In 1974, writer Peter Benchley published Jaws, a novel about a rogue Great White shark that terrorizes the fictional coastal community of Amity Island. The left pic is the cover of the hardback first edition. Not so scary. But then Benchley’s novel was adapted into that 1975 Stephen Spielberg film that scares us (at least me) to death after 35 years. And we got the right hand pic to go along with the film. “My, what big teeth you have, Hollywood Shark.” Rapid evolution at work, I guess.
As soon as I heard about Benchley’s book I knew where he got the idea for the story line. In a very warm 1916 summer, five people were attacked and four killed along the New Jersey shoreline in the space of just 13 days. I knew this because when I took up SCUBA diving in my high school years I was also developing a professional interest in oceanography. And, like most any teenage boy, gruesome stories were appealing, so I read everything I could get my hands on about shark attacks, including the 1916 event. While they never proved the NJ attacks were the work of a single shark, or that it was a Great White, we knew – and Benchley knew. It had to be.

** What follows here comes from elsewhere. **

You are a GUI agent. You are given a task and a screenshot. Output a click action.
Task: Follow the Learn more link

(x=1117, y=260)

The U.S. Navy put a lot of research into the subject of shark behavior in WWII with so many downed pilots and aircrews and sunken vessels to deal with, especially in the warm South Pacific waters. Copper sulfate mixed with dye was the best repellent those wartime scientists could come up with. It was of dubious value as in actual tests some feeding sharks would wolf down the containers for a snack. I did not read Benchley’s book when it came out and my wife and I were still active SCUBA divers when Jaws became a summer blockbuster hit. We waited almost two years before we saw Hollywood Jaws.
In the film, Chief of police Martin Brody, biologist Matt Hooper, and fisherman Quint hunt the shark after it kills four people. Spielberg's film makes reference to the NJ attacks: Brody (Roy Scheider) and Hooper (Richard Dreyfuss) urge Amity's Mayor Vaughn (Murray Hamilton) to close the beaches on the Fourth of July after the deaths of two swimmers and a fisherman. Hooper explains to the mayor, "Look, the situation is that apparently a great white shark has staked a claim in the waters off Amity Island. And he's going to continue to feed here as long as there is food in the water." Brody adds, "And there's no limit to what he's gonna do! I mean we've already had three incidents, two people killed inside of a week. And it's gonna happen again, it happened before! The Jersey beach! ... 1916! Five people chewed up on the surf!"

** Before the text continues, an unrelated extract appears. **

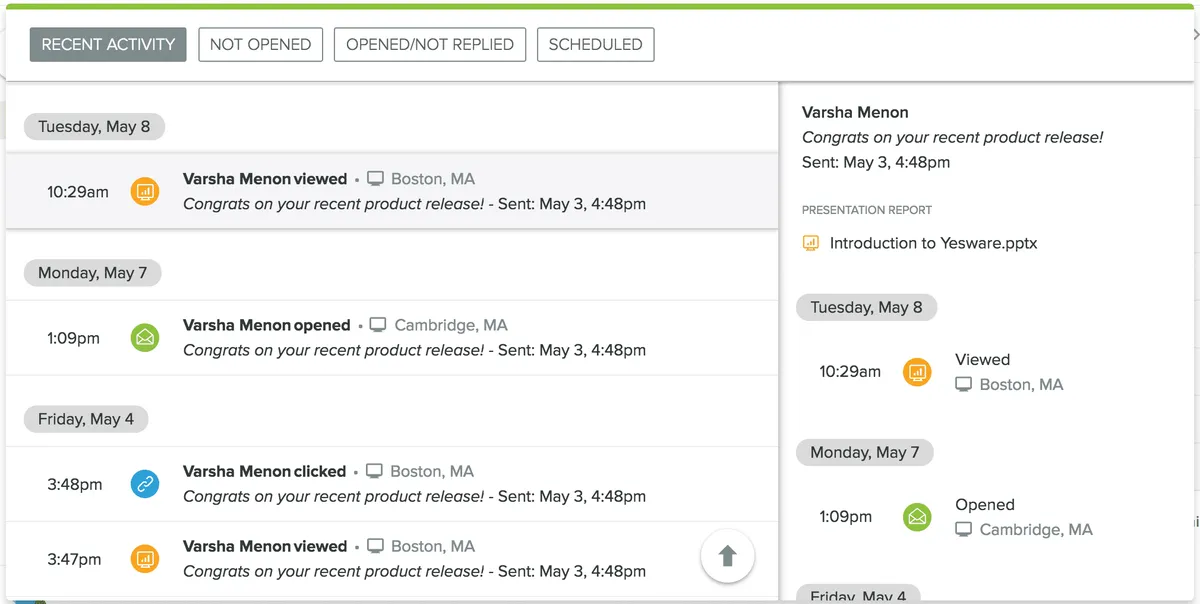Expand the Tuesday, May 8 date group
The width and height of the screenshot is (1200, 604).
click(x=93, y=126)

By the way, Spielberg’s screenplay was/is much superior to Benchely’s book. In the book, novice author Benchley decides that he just HAS to insert sex into a perfectly good terror story. So he sets up a super awkward affair between the Woods Hole scientist Hooper and Chief Brody’s wife. Awful, awkward and amateurish dialog and scenes are the result. A young but wise Spielberg knew better than to have his film go down that literary dead end. He showed early promise, that Spielberg.
The trivia and backstories about the filming of Jaws abound and could fill several posts. But I am drawn to the mechanical shark, Bruce (named after Spielberg’s lawyer). Created back in the shops at Hollywood, they (there were several partial shark bodies so the filming could occur at different angles while crews worked the fish’s mechanical levers and internal gears) had guts made of pipes, levers, and battery powered servo motors. But I guess they don’t have salt water back in California because the fabricators never took into account what the Martha’s Vineyard water would do to all those iron innards. Bruce was a major pain in the butt and here’s where Spielberg caught a lucky break. While waiting for his crews to get the various Bruces to work correctly, Spielberg went ahead and filmed as much ahead as he could. So fortuitously you don’t see the Great White in all his glory until well into the movie. The tense soundtrack and a surfacing fin now and again fill in very well and build the suspense up and up until when Bruce does raise his head above water, in all his toothy splendor, we film-goers are ready to leap out of our seats. And I do – every time. It never gets old.